*RECORD SET*.
--- --- ---

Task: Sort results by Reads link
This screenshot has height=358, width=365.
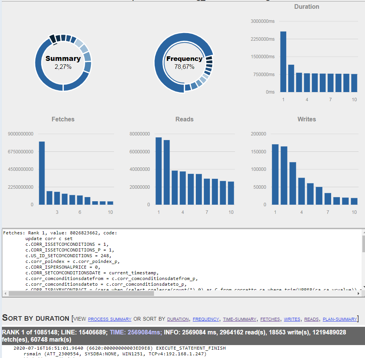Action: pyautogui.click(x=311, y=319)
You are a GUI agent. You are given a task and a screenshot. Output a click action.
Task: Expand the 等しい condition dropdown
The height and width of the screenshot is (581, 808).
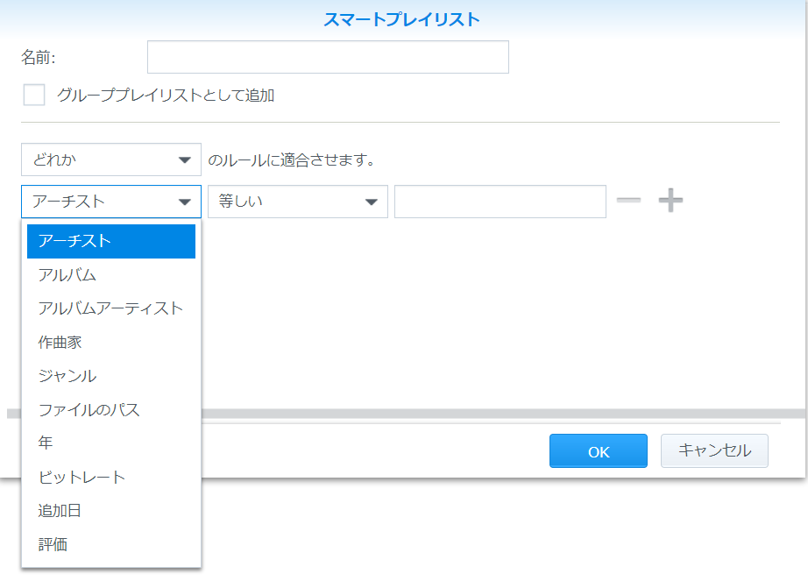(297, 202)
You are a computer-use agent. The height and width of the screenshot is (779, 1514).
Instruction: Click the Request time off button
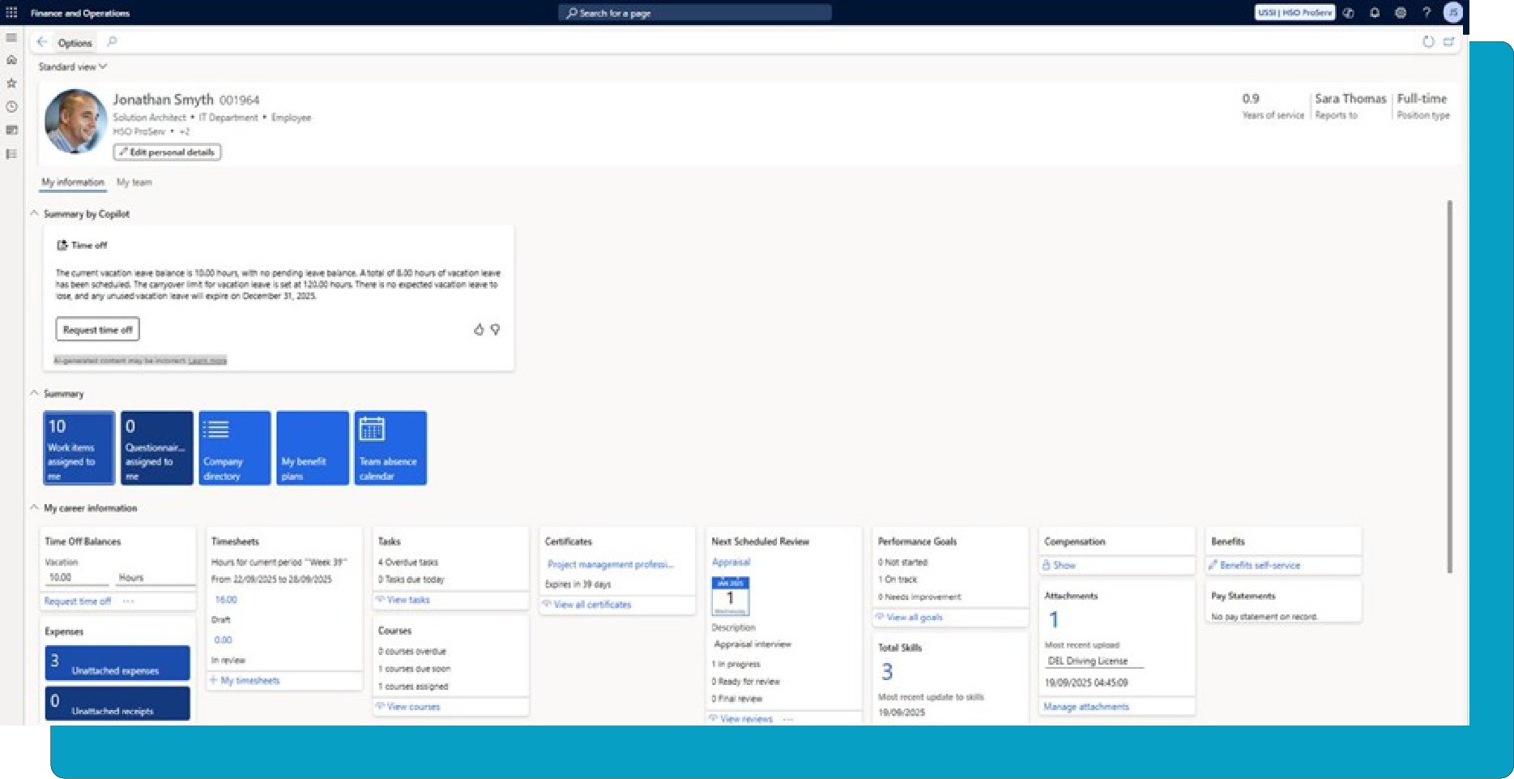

--- --- ---

Can you write out all of the records above again, switching every "screenshot" to "screen capture" and changing nothing else? Leave the pictures out of your answer.

*WORKED ANSWER*.
Task: Sort results by Reads link
This screen capture has height=358, width=365.
Action: pyautogui.click(x=311, y=319)
You are a GUI agent. You are given a task and a screen capture. Output a click action.
Task: Expand the 等しい condition dropdown
The height and width of the screen capture is (581, 808).
(297, 202)
You are a computer-use agent. The height and width of the screen capture is (779, 1514).
Instruction: Click the Request time off button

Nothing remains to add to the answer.